15 replies on “Our house is insulated with newspapers.”

  1. I’m getting a “photo currently unavailable” on my end.

    I hope to be able to view your insulation.

  2. I’m getting a “photo currently unavailable” on my end.

    D’oh! I’m so glad you mentioned that. It turns out that Flickr—where I host my photos—generates different URLs for private viewing and for public viewing. I’d used the private URL, which worked great for me, since I’m logged into Flickr, but did nothing for anybody else. :)

    Have you wired the house with cat5 or any other high tech stuff- or just gone wireless?

    We were just going to go wireless, but it just wasn’t real expensive for the electrician to pull data cable while he was pulling power cable, so we added in ethernet. And the fact that 802.11n is good enough for the sort of data that we tend to run over our home network now doesn’t mean that it’ll be up to snuff in a few years. Though I wanted to get cat 6, that was pretty pricey, and it would require getting new networking hardware, so I just went with cat 5e.

    Incidentally, we also had him run coaxial cable. Why? I have no idea. :)

  3. Well..I enjoyed the newspaper insulation then the rest of your fine photography also.

    The wall wiring is cheap to do now even if it may not get used later and a awful and expensive retrofit later.

    You’re in the woods though.. how are you going to bring the internet there?

    Also. are you NORTH of C’ville near the “spook” place?

  4. We actually already live on the land, in a small house. It’s in northeast Albemarle, in Stony Point. We’re pretty close to a DSLAM (not coincidentally—I wouldn’t live here otherwise!), so we have DSL.

  5. well I KNEW you would not be in a home “off the net” even if it was “off the grid”…

    so … how did you know WHERE the internet infrastructure was – and was not?

  6. how did you know WHERE the internet infrastructure was – and was not?

    My wife was born and raised in Stony Point, so I already knew that Sprint offered service here. I didn’t have a map of DSLAMs that I drew cirules around at the 16,000 foot point or anything. :)

    What’s the price comparison between this substance and fiberglass?

    I don’t actually know, Kevin—we never even considered fiberglass. This UMass publication says:

    Comparing prices of competing insulation systems is difficult. Costs vary from location to location and even between applicators in any given area. As a rule, cellulose installations are competitively priced with fiberglass and much less expensive than foamed-in-place applications.

    Whether or not that’s true, I’ve got no idea.

  7. Have you tried taking some of the stuff and trying to light in on fire? I’d do it just out of curiosity.

    I had some buddies who rented an old house (built in the 1930’s) in a college town. They had an electrical issue and a repairmen had to come out and take down and entire plaster wall. Found a bunch of leaves in a portion and thought a squirrel made a nest in the wall at one point. As they took down more of the wall they found newspaper packed in portions.

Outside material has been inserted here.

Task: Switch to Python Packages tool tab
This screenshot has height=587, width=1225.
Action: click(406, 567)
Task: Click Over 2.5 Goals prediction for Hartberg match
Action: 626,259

Turns out the builders and/or original homeowners used leaves and newspaper as insulation in all the walls. How’s that for a fire hazard? Entire house had to be renovated and brought up to code.

  8. “We were just going to go wireless, but it just wasn’t real expensive for the electrician to pull data cable while he was pulling power cable, so we added in ethernet.”

    Really? Are you sure he did it right? Running CAT5 and electrical wiring should actually be twice as much work as running only electrical wiring because you should avoid running them parallel to one another as much as possible, and you should never bundle them together. The magnetic field generated by electrical conduction in your copper wiring causes interference with data transmission in CAT5 cable.

    Which I’m sure you’re aware of, but I’ve met a few electricians in my life who are good about understanding current but forget about/don’t understand magnetism.

  9. What will you insulate with once you bloggers kill the dead-tree media? BTW, a lot of houses on Churchhill in Richmond, built around the turn of the last century, are insulated with newspaper, to the extent that they are insulated at all.

  10. I have found that cellulose insulation is quieter than fiberglass. I’ve used it on an interior wall where you don’t normally insulate just to soften the noise between them. I can’t imagine that it could be “fireproof”.

  11. While we were building our house, I took blowtorch to a leftover pile of the cellulose insulation we had blown in the ceiling and could not get it to burn. Quite amazing stuff.

Comments are closed.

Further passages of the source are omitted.